You get errors like :

  1. Single stepping until exit from function _initialize_environment_for_kmain, which has no line number information. This means that the code that the debugger is currenly referencing a function called "_initialize_environment_for_kmain". And this code does not have line information This error may occur because of two reasons :

    1. The debugger cannot find the debug symbol table : This can be solved by adding the debug sybol table "debug = true" in the build configuration.
    2. The code is not part of the Source Code scope. The code is not part of the Source Code because it is an object file dependency. And those object file dependencies were not compiled with debug symbol tables. So the debugger does not have line information for them. This might happen if you step on code such as boot_code, external libraries, initialization routines.
      In our case, This happens because the "_initialize_environment_for_kmain" was written as assembly language that glued together the source_code for kmain and kinit.
      This assembly code was compiled as a dependecy file.

    To solve this, We can decide to use step and next commands ONLY when we are within the source code scope. You will know that you are in the source code scope if the source code gets displayed on screen. The moment you reach the end of a function, call "continue" comand so that you can cruise over the 3rd party code.

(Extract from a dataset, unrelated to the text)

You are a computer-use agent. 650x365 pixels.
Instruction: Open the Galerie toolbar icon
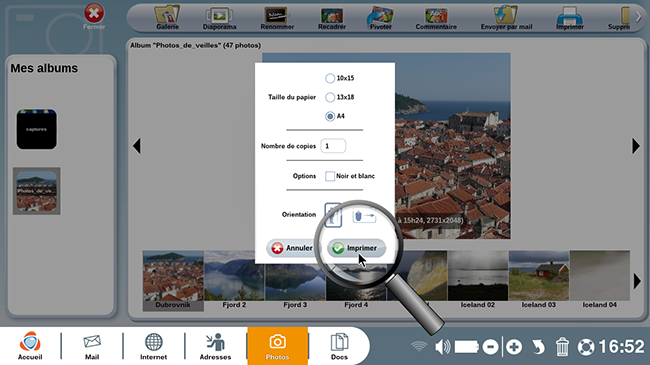[167, 17]
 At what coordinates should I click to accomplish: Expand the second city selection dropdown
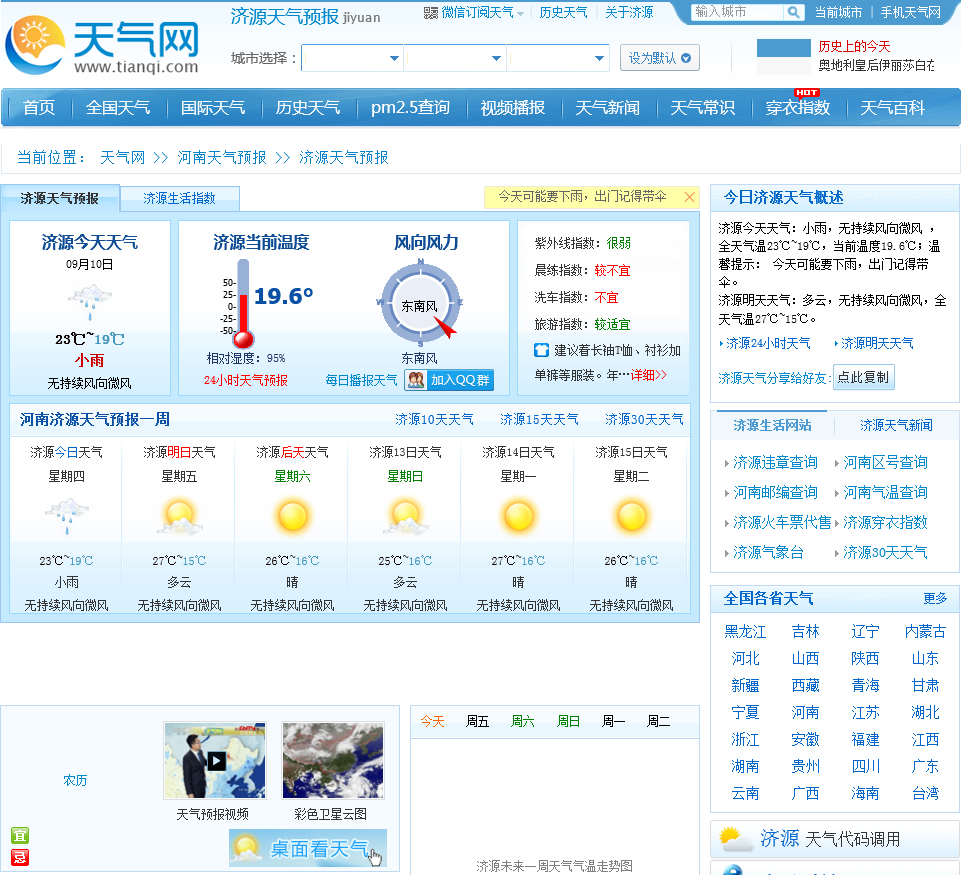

    You can also decide to make ALL CODE to become Rust_written code. That way, assembly files that act as external files do not get to exist. You can assure this by making all assembly be "inline assembly".

    You cn also decide to compile the external assembly files with debug information attached. I do not know how to do this.

  2. fdfd

On this day : 2/7/2023
The Debugger saved my life. I will be eternally grateful to the creators of gbd and gdb muilti-arch
You saved my life.
Debugging is the BEST!!
I will worship GDB-multiarch for the rest of my life.

Especially the command : "info registers" --- I LOVE YOUUU. HA HA HA .

As for tutorial : See this chatgpt talk : https://chat.openai.com/share/feda48a4-27ce-4563-b0d4-73047257256f

more commands:

  1. info breakpoints --get info about the set breakpoints
  2. break file:line_number

If you have the address of an instruction, you can get info about the source code of that specific instruction using the list command: For example

(gdb) list *0x8000035e
0x8000035e is in hobo_os::interrupt_and_exception_handling::rust_trap (src/interrupt_and_exception_handling/mod.rs:65).
(gdb) list 0x8000035e
Function "0x8000035e" not defined.

To print the symbols that are in the current context (i.e., the current scope) while debugging with GDB, you can use the info locals and info args commands. These commands show local variables and function arguments, respectively,

If you call a function in assembly. Make sure the source code of that funtion has a return function
In hindsight, if you are trying to modify the return address in rust code, it is better to use jump instruction instead of a call instruction.

printing registers

  • To print all non-priviledge registers : "info registers"
  • To print a specific register (both priviledge and unpriviledged) : "print $mstatus", "print $ra"

Printing Memory values

To print the value stored at a specific memory address while using GDB (GNU Debugger), you can use the x (examine) command. The syntax for the x command is as follows:

x/[n][fu] address

Where:

n is an optional count representing the number of units to display. If omitted, it defaults to 1.
f is an optional format specifier to control the display format of the data.
u is an optional unit size specifier (b for bytes, h for halfwords, w for words, g for giant words).

For example : x/2h 0x12345678

This will print two consecutive halfwords (16 bits each) starting from the memory address 0x12345678.